The study, published by the National Bureau of Economic Research, has five authors, including David Altig, the director of research at the Atlanta Federal Reserve, Alan Auerbach, a UC Berkeley economist, and Laurence Kotlikoff, a Boston University professor and former Reagan adviser. “The U.S. has a plethora of federal and state tax and benefit programs, each with its own work incentives and disincentives,” they write. These polices were “adopted with apparently no regard to their collective impact.”
Social Security, for example, “has 2,728 primary rules governing the receipt of its 12 benefits, plus tens of thousands of secondary rules.” A person who earns an extra buck, they continue, might lose 22 cents from the earned-income tax credit, or forfeit thousands in Medicaid benefits, or face almost $800 in higher Medicare premiums, “and the list goes on.”

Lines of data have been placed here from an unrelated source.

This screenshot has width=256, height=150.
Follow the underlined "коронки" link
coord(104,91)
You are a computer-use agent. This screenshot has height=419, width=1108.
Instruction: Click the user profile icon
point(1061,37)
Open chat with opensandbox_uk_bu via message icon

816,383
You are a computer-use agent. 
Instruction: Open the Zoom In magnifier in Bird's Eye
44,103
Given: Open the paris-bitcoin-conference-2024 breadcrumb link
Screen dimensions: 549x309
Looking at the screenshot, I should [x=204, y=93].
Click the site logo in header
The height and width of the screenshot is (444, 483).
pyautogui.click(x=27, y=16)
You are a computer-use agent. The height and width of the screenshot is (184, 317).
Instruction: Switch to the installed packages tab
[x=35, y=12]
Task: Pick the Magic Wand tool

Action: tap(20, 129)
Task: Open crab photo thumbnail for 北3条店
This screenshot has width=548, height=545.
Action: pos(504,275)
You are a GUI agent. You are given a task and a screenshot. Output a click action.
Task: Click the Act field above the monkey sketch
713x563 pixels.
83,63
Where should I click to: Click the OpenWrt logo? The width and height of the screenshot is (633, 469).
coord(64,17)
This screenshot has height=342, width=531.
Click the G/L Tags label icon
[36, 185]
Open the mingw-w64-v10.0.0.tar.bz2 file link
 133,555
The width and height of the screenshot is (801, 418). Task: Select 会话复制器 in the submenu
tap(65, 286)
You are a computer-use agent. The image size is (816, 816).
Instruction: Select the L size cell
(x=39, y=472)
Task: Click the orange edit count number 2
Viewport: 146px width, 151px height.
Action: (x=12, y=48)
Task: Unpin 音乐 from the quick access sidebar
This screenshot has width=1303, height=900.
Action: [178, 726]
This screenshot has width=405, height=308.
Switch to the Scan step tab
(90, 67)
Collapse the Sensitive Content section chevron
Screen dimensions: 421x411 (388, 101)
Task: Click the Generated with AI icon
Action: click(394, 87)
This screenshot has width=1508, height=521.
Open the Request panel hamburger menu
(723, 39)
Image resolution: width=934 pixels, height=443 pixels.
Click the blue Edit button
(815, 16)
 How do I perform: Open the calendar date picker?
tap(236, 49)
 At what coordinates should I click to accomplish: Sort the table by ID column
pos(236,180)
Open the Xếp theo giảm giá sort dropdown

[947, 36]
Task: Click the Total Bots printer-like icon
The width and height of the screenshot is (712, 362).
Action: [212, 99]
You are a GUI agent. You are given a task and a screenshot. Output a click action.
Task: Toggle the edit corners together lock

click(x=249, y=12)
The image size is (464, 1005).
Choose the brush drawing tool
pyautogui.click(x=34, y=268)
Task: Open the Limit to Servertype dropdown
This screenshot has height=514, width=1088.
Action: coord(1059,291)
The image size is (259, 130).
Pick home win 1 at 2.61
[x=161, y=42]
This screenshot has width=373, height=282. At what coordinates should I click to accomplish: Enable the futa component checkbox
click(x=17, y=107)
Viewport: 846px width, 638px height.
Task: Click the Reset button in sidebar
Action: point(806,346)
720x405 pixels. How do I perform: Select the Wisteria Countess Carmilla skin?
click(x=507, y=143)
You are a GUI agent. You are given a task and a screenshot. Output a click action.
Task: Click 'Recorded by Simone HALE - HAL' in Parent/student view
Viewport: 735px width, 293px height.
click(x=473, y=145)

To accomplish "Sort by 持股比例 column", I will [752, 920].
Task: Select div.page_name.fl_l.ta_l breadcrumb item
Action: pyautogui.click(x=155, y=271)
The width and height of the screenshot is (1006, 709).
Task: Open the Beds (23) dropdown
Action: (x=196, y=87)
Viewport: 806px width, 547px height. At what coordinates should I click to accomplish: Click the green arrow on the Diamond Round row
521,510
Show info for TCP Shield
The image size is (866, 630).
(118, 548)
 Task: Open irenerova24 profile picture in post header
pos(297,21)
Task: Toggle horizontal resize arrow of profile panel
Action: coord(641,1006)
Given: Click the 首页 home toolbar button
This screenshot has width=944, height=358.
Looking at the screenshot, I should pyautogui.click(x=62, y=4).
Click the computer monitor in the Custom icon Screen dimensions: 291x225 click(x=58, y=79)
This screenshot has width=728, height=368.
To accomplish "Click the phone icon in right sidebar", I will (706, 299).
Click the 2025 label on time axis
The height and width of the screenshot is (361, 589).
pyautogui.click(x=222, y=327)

The authors calculate that, with levies and transfers considered, the overall median one-year marginal net tax rate is 37.6%. The rate covering earnings over the estimated remaining lifetime is higher, 43.2%. This reflects the later double taxation of savings, such as after a capital gain. Also, making money one year can mean losing future aid from programs with asset limitations, including food stamps and Supplemental Security Income. For the richest 5%, the authors say the one-year median marginal net tax rate is 43.7%, while the lifetime median is 53%. That’s bad, but it’s worse for many people at the bottom, where a quarter of the time the lifetime marginal net tax rate exceeds 70%. By earning an extra $1,000, “one in four of our poorest households, regardless of age, make between two and three times as much for the government than they make for themselves.”
The study offers some extreme cases. Take an Oregonian mother of three who earns $37,000. Another $1,000 could make her ineligible to get Section 8 housing assistance, with a lifetime present value of $184,000. Sometimes overlapping rules cascade in strange ways. After earning an additional $1,000, a New York couple with four children might forfeit $2,200 in cash benefits and food aid. But years down the road that lets them slide under Medicaid’s asset threshold, with lifetime benefits of $20,000.
Casey Mulligan of the University of Chicago has also done yeoman’s work documenting these towering marginal tax rates for the poor. The tragedy is that none of this evidence seems to influence policy debates, as liberals, and now even some conservatives, push for more income-transfer schemes without examining how they interact or harm the incentives to rise from poverty.
The economist Friedrich Hayek is out of favor these days, but a quote from him applies here: “The curious task of economics is to demonstrate to men how little they really know about what they imagine they can design.”